Originally published in PYMNTS
Class is in session! For the summer. Today, (June 26), Mastercard announced news that it admitted six new startups into the Start Path program’s class of 2017. So far, Mastercard says that Start Path has helped 150 later-stage tech and FinTech startups grow from “good to great to global.”
“We tailor a specific program to each of the companies as they go through the six months,” Amy Neale, vice president of Mastercard Start Path told PYMNTS. “Because we work with later-stage startups, we’ve found that the best approach to take is to understand the challenges they’re facing in the next chapter of their business, and then we work with them to solve those challenges.”
The six newcomers hail from six different countries and offer solutions to six widely varying problems in today’s payments and eCommerce world. But they all have a few things in common, according to Neale.
First, they’re solving problems in FinTech and commerce, not just the payments world.
Second, selections typically focus on later-stage FinTech startups that have already taken on investments and gotten their first product to market. Neale noted that there’s actually a lot of support to be had for brand-new startups, but startups going through “adolescence” may find themselves unable to reach the next growth foothold without a boost from a mentor.
Next, Mastercard is less interested in getting brand new startups off the ground than it is in working with companies whose founders have spent some time in the industry, have put a lot of their own skin in the game to get the company on its feet and have a great appreciation for the challenges that lie ahead.
Finally, said Neale, the program combs through proposals, referrals and startups it finds through its scouting efforts. Then it listens to pitches from each one in order to further narrow the candidate pool. The end result is that Start Path partners only with the “best and brightest.”
New admissions include:
CardUp, a Singapore-based company whose platform enables users to pay for big-ticket items, such as rent and insurance, sans friction by using a credit card.
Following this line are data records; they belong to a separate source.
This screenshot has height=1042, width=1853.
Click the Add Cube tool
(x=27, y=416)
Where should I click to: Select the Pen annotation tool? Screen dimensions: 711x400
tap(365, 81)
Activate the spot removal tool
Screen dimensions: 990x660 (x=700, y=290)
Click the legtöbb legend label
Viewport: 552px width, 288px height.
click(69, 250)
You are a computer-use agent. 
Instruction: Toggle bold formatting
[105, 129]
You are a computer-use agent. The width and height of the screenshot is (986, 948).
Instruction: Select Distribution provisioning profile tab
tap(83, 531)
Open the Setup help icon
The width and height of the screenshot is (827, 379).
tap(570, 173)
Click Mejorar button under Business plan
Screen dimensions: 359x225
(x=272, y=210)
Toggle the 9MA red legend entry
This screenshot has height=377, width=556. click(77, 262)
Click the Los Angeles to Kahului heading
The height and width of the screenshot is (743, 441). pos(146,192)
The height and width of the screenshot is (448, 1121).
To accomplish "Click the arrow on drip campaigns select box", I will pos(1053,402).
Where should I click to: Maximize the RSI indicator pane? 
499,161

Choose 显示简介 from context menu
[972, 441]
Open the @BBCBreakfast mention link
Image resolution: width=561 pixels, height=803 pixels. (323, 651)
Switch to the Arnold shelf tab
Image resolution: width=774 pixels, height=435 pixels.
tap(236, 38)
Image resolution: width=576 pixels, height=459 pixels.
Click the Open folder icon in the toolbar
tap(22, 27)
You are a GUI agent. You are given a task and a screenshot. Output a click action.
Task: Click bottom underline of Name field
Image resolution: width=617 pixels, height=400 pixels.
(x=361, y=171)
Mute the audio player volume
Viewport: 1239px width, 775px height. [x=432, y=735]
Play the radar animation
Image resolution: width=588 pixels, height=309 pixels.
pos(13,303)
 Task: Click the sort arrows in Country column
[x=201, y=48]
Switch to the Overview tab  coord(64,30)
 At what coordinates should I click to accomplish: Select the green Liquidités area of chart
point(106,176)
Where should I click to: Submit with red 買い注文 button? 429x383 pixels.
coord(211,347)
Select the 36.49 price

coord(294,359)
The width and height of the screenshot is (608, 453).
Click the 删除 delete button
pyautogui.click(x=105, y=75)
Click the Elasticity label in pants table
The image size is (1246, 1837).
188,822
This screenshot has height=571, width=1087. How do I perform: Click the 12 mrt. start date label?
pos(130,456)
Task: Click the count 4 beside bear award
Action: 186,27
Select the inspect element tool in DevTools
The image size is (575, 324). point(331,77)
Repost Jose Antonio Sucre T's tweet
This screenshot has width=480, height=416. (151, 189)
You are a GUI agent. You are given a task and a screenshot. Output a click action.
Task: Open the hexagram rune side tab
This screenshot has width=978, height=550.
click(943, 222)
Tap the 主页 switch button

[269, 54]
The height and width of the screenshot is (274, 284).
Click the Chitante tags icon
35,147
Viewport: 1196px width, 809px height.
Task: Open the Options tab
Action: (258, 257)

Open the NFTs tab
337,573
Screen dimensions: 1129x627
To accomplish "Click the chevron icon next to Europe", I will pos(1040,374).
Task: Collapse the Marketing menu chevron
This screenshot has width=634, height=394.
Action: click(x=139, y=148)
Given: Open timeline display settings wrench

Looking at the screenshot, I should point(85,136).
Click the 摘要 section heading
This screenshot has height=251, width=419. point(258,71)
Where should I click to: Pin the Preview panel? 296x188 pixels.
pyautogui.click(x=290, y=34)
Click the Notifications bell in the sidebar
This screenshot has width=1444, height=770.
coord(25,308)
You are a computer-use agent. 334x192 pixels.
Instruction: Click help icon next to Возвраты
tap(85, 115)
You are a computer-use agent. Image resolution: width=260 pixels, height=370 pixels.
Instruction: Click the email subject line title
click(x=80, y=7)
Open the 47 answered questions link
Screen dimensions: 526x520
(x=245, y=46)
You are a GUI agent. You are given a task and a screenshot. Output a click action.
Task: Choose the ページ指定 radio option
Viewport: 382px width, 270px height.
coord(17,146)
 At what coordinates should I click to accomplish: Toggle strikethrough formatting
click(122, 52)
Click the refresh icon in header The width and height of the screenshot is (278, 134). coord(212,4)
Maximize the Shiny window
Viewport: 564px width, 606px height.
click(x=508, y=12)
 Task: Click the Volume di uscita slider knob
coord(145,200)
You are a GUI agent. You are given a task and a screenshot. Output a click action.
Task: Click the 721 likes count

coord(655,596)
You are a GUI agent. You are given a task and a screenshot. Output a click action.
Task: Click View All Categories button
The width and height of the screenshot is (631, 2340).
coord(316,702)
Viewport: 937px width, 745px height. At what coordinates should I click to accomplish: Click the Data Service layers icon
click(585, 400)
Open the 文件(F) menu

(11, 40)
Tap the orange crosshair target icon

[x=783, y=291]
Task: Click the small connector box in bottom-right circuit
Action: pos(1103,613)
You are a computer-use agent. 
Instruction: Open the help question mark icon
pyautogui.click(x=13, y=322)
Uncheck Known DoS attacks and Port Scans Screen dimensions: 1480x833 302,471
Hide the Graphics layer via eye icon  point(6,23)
Ftcash, an Indian company that enables micro-merchants and entrepreneurs to accept digital payments and payments via mobile app, plus giving access to credit.
ModoPayments, a technology company whose platform can convert any type of payment input into any type of output, powering new ways for consumers to pay. Modo’s CEO, Bruce Parker, was interviewed just last week by PYMNTS’ CEO Karen Webster — catch that interview here.
Movvo, a Portugal- and U.K.-based company whose technology and data platform generates traffic insights in retail and real estate environments.
ToneTag, an Indian company using sound waves to accept contactless payments at tolls and other settings.
RecommenderX, an Irish company comprised of AI experts and PhDs who are using data to tell businesses what products might interest consumers, and to tell consumers what products they might like to try.
During the program, startups work with a mentor to determine and carry out three to four projects over the course of six months. Mastercard provides operational support through its global team of subject matter experts, as well as commercial access to its corporate customers, giving startups a chance to hone their business development and think about channels and expansion.
After the program, it’s almost always possible for companies to find a good home through Mastercard’s massive global network. Start Path “grads” often get plugged into Mastercard’s business units around the world.
For instance, Mastercard co-developed a product with a company from Start Path’s last class. NetPlus tackles the challenge of cash on delivery for eCommerce in Nigeria, where many shoppers prefer not to pay digitally. This insistence on paying cash can create problems at the point of delivery — NetPlus enables shoppers to pay digitally once they have received the product. To get the inside scoop on NetPlus, listen to the CEO tell his story as part of PYMNTS In Their Own Words Podcast series.
Kasisto was another graduate of the program. This AI-focused company just rolled out a banking virtual assistant called KAI, which lets users conduct virtually all of their banking business via voice command. Kasisto’s CEO shared his vision for bots and banking with PYMNTS’ CEO Karen Webster here.
Amy Neale said that Mastercard is always looking for promising new candidates for the program. The deadline to apply for the next round is Aug. 1, 2017.